Hollister selected several contiguous quadrangles in the Grand Island-Niagara Falls area with which he is familiar and began to note the number, activities and habitats of wild birds within those boundaries, particularly water birds that migrate to the area to breed and fledge their young before heading home to, say, the Yukon.
"It can be a difficult and frustrating job," he says. "There are 900 different bird species in North America, so the job requires a lot of discipline and accuracy. We identify the birds by noting a host of characteristicsfor instance, beak shape, subtle colorations, the type of tale, crest, wing shape and the color of the underwing.
"Then, to distinguish among look-a-like birds, we consider what we might expect to find in the region where the bird is spotted.
"There are very specific criteria accepted as evidence that birds are breeding, too," Hollister says. "We look for singing males (it is the males you hear singing, by the way, to attract females), or a male and female together, nesting sites or the presence of fledglings."
The information collected will provide baseline data against which future changes in the status and distribution of New York's breeding birds can be measured. It will determine the location of rare species, identify significant habitats and develop a factual database to assist environmental planners in making wise decisions about resource use in New York State.
"It also will be used by conservationists who approach legislators to ask for the establishment of protected bird areas," Hollister says.
One of the most important and happy spottings he has made during this survey is of the common egret. He found a nest on Grand Island in 2001, the first reported in many years. The last one seen around here, Hollister says, was found in Niagara Falls about nine years ago, "but kids threw rocks at it, destroying the nest along with its eggs." Either the egrets have forgiven us or their collective memory has expired.
He sited a rare black swan in the wild, too, which he describes as "unbelievably beautiful" with its orange-red bill and bright red eyes. The black swan, common to New Zealand and Australia, is not a migratory species, so Hollister says it must have escaped from a zoo or private collection.
If you saw the stunning French film "Winged Migration," or have some inexplicable itch to be a bird spotter, novice bird spotters can rely on a variety of field guides, including "Sibley's Desktop Reference Book."
Hollister recommends the original "Peterson's Guide to Birds of North America," however. It is, he says, one of the most important books of the 20th century. Its drawings are better than photos, he says, because they depict what a birds looks like in different seasons with different plumage, making it easier to make an accurate identification.
Western New York offers a host of bird-spotting opportunities. Hollister recommends the Alabama Swamp and the Iroquois Wildlife Refuge for birds of all kinds, Tifft Farms Nature Preserve during the spring months for migrating birds and the Niagara River corridor during the winter months.

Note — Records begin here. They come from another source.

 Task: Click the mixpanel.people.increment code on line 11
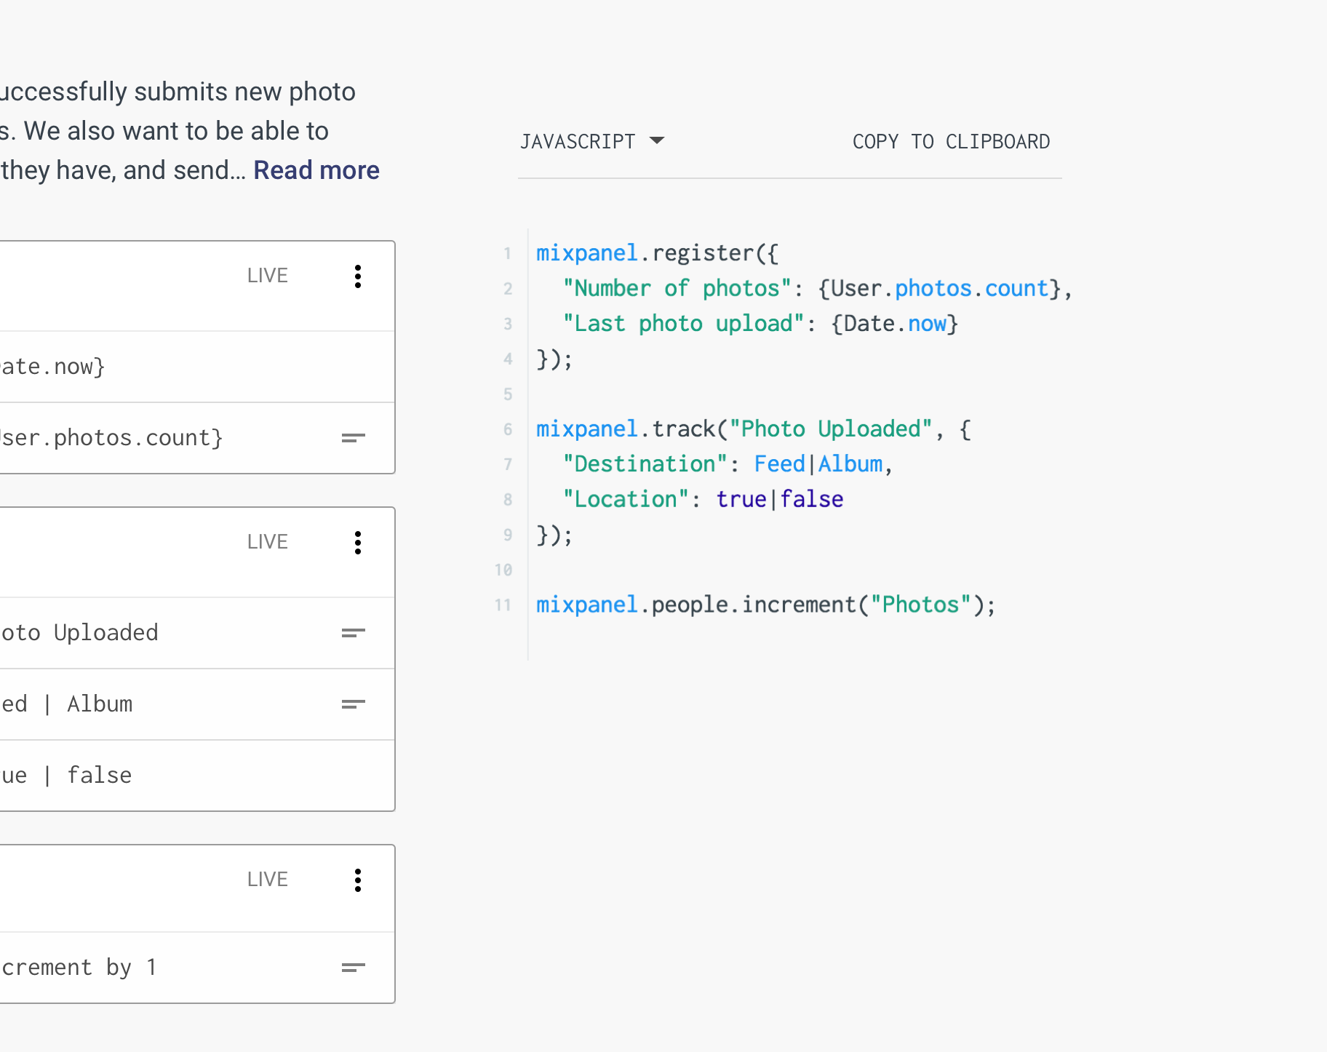tap(765, 605)
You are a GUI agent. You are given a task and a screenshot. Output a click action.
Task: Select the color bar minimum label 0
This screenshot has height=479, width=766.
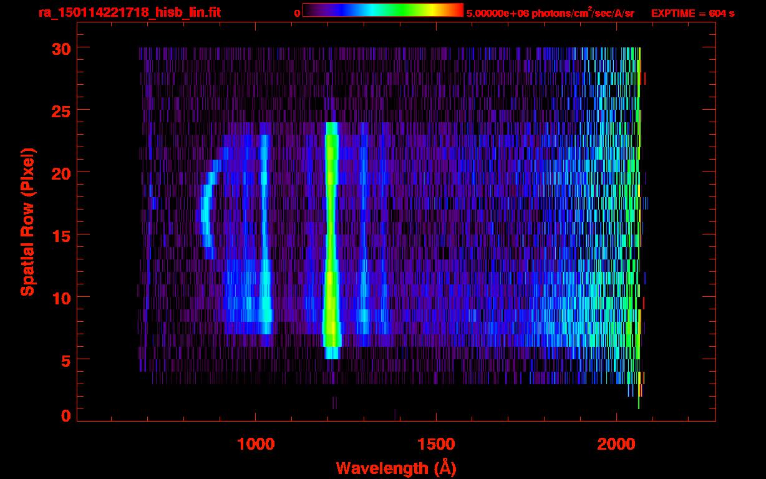pos(297,13)
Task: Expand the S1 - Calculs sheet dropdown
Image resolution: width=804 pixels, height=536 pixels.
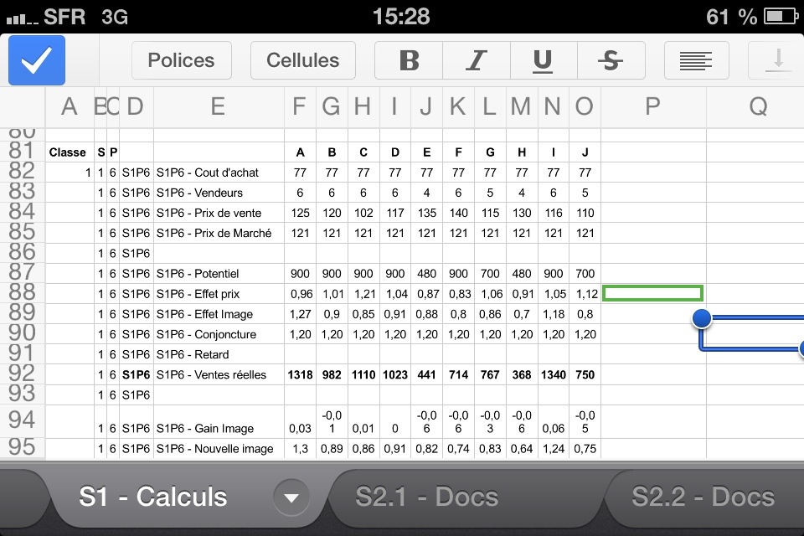Action: [291, 497]
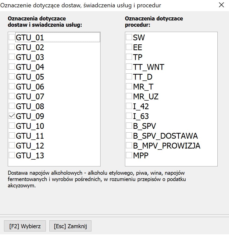Uncheck the GTU_09 checkbox
Image resolution: width=229 pixels, height=235 pixels.
coord(12,116)
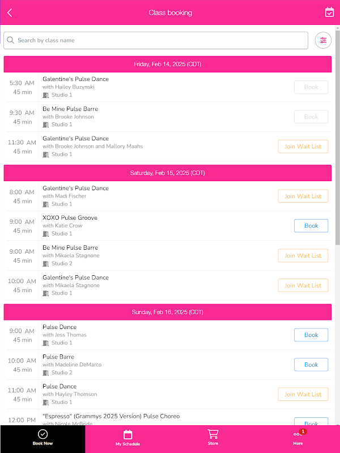Open the Store cart icon
This screenshot has height=453, width=340.
click(213, 434)
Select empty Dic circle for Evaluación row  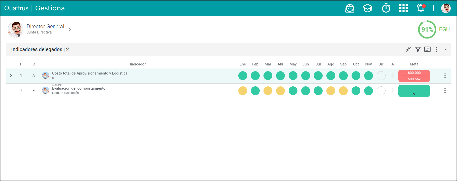click(x=381, y=91)
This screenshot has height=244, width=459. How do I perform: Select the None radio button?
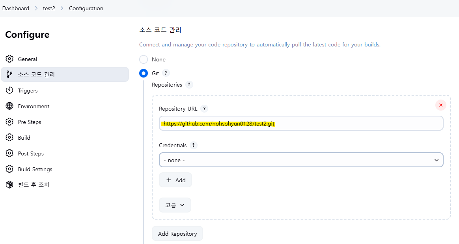(x=144, y=59)
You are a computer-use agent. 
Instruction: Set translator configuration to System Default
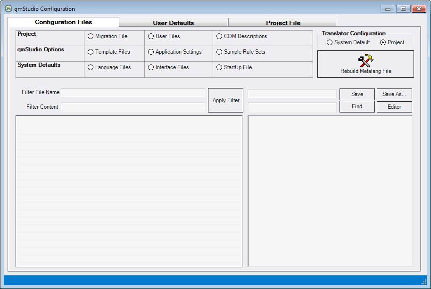[330, 43]
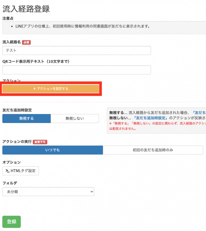206x231 pixels.
Task: Click the 流入経路名 field containing テスト
Action: pos(76,50)
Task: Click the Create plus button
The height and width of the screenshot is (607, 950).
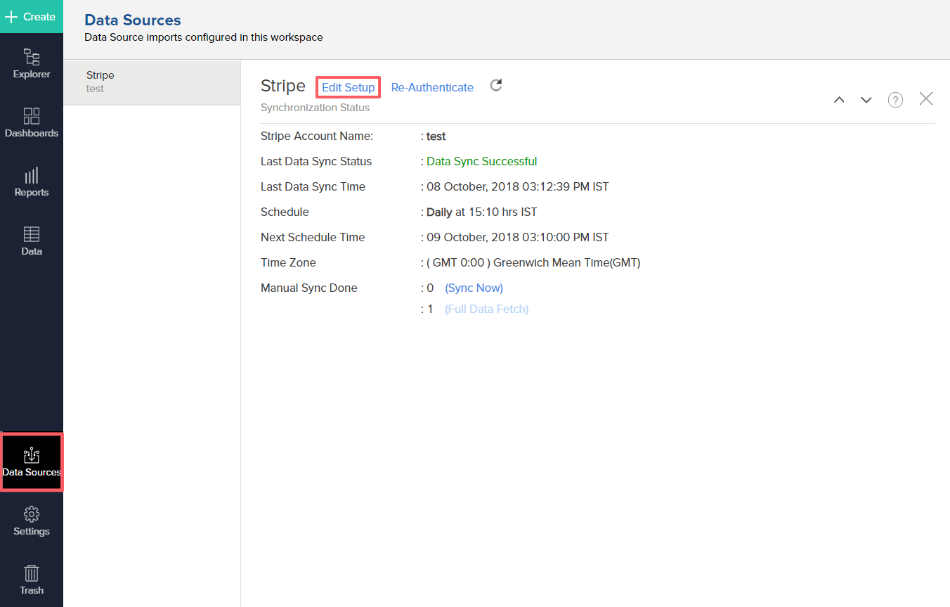Action: pos(31,17)
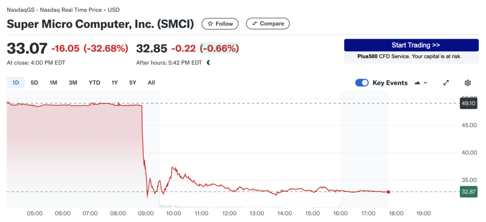Open full-screen chart with expand icon
Viewport: 486px width, 222px height.
pos(446,83)
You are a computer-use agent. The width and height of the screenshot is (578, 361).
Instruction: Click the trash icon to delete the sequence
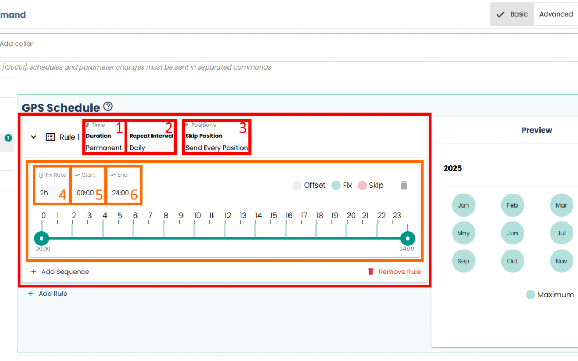(404, 186)
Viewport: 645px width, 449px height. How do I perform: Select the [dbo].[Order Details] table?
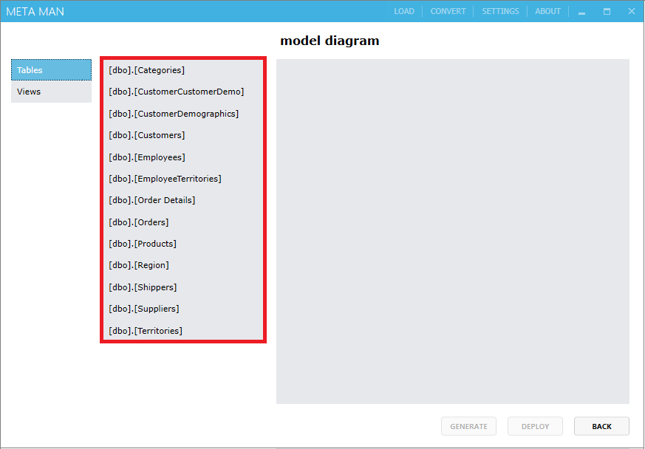pyautogui.click(x=151, y=200)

The corridor officially is recognized as the winter destination for waterfowl that most Western New Yorkers won't see otherwise, Hollister says, including the occasional rare and endangered harlequin duck, as well as sea ducksnot your average pond-and-steam duck, but stocky, short-necked diving birds that eat small fish and hang out in Black Rock taverns.
"During the winter, you also can spot more different species of gulls in the Niagara corridor than anyplace else in the world," Hollister says. "There are at least 19 varieties, although you need a spotting scope to tell them apart. They come from as far away as California in the west and Iceland in the east."
Why the Niagara River?
"The fish get all ground up in the turbines of the hydroelectric plants," Hollister says, "and the surface of the river surface is covered with food. A gull couldn't ask for more. Once they get here, no more effort is required. They just hang out on the floe ice, dip into the river and swallow."